== Instructions ==
1. Summarize the Donald Duck hat tutorial below in two sentences.
2. Pick up the Donald Duck hat tutorial after its final sentence and write the next steps for finishing the hat.

== Excerpt to read ==
Sunday, October 21, 2012

Donald Duck Costume: Hat Tutorial

I mentioned in the main costume post that I couldn't find a tutorial for a Donald Duck hat, and the offerings available for sale just weren't what I was looking for. I decided to attempt to make one myself, and I was surprised at how easy it actually was.
I'm going to go over how I put it together. I was sort of winging it, so hopefully this all makes sense.
For your Donald Duck hat, you will need:
Fabric: Mid-weight cotton or flannel for the main hat. Heavier would be better than too light. Your hat needs some structure. I used about 1/2 yard, but I had a bit left over, and this will vary depending on how big you want your hat to be. Mine is on the large size.
You'll also need a small piece for the "tail" at the top of the hat. I used scraps of quilt weight cotton; you really only need a little bit
Batting or Needlepunch: the same amount as your fabric. Not too lofty, as you aren't looking to pad the hat, just stabilize it.
Wide elastic: Black, at least 3 inches wide and long enough to go around the top of the recipient's head
A large button (optional)
Thread and your sewing machine
The first step is to measure the head of your recipient. Donald's hat sits at the top of his head, and you want the elastic to be snug. Ideally, you should try it on your recipient to be sure it fits. If you just have a measurement, I would use 1/2 to 1 inch less than the recipient's head.
Lap your elastic ends over one another and zigzag with a wide stitch over the seam, catching the raw edge in your stitching. 
Elastic with ends joined to form a ring
It should look like this. Now we are going to make the pattern pieces for the main hat. You will need two large circles of both your main fabric and the batting.
Measuring the larger circle
I used the circle formed by my elastic as a basis for my pattern, roughly drawing a circle 3 1/2 inches around the circumference of the elastic, as shown.
Your pattern, chalked onto main fabric
I also chalked the circumference of the elastic ring onto one piece of my main fabric and added a 1/2 inch seam allowance INSIDE the inner circle. You'll cut this smallest circle out of only one of your main pieces and this will be where you attach your elastic. Don't cut the smaller circle out of the batting/needlepunch. Leaving this circle intact helps to stabilize the shape of the hat.
Once you've cut out your circles (two of the main fabric and two of the batting), baste the main fabric circles to their corresponding pieces of batting around the outside edge.
Circle basted and elastic joined
Now you're ready to attach the elastic to the lower part of the hat. This is a little tricky.

== Provided data ==

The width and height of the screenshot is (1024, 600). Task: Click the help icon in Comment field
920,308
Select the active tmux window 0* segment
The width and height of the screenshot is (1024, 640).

== Answers given ==
1. Unable to find a tutorial or a store-bought Donald Duck hat that suited them, the author made one and found it surprisingly easy, using mid-weight cotton or flannel, matching batting or needlepunch, black elastic at least 3 inches wide, an optional large button, and a sewing machine. After joining the elastic into a snug ring with a wide zigzag, the maker cuts two large circles each of fabric and batting, drawn 3 1/2 inches out from the ring, removes a smaller circle from one fabric piece for the elastic, and bastes each fabric circle to its batting before attaching the elastic.

2.
Main fabric tucked into inside out elastic ring
I flipped the elastic inside out at pulled it over the edge of the main fabric ring and align the cut edge of the fabric with the edge of the elastic. Sew around this circle using your 1/2 inch seam allowance. Don't include the batting in your stitching at this point.
Batting still loose, elastic stitched to main fabric
Now you want to topstitch the elastic to the batting layer around the seam. Tuck the seam allowances between the main fabric and the batting to hide them and edgestitch onto the main fabric, through the seam allowances and the batting.
Edgestitching around the elastic
Your bottom half of your hat should now look like this.
Batting side, with the ring of edgestitching visible
Now we'll make and attach the tail to the top of the hat.
Drawing the tail
I folded the top piece in half to give me a rough dimension and drew the shape of the tail onto my fabric with chalk. I know, it ain't rocket science, y'all. Cut two of this shape and seam them together, leaving the top edge open for turning. Turn it and push out the points of the tail with a turner or other blunt instrument. Press it flat, tucking under the open edge and seam it to the center of your top piece.
The two pieces, ready to seam together
Now you are ready to attach the pieces of the hat together! Put the two circles right sides together, and seam them all the way around, being sure to catch all four layers.
Seamed together, before turning
Leave an opening a few inches long to turn the hat out.
Ready for hand sewing
Turn it right sides out, press lightly and close your opening with a few handstitches.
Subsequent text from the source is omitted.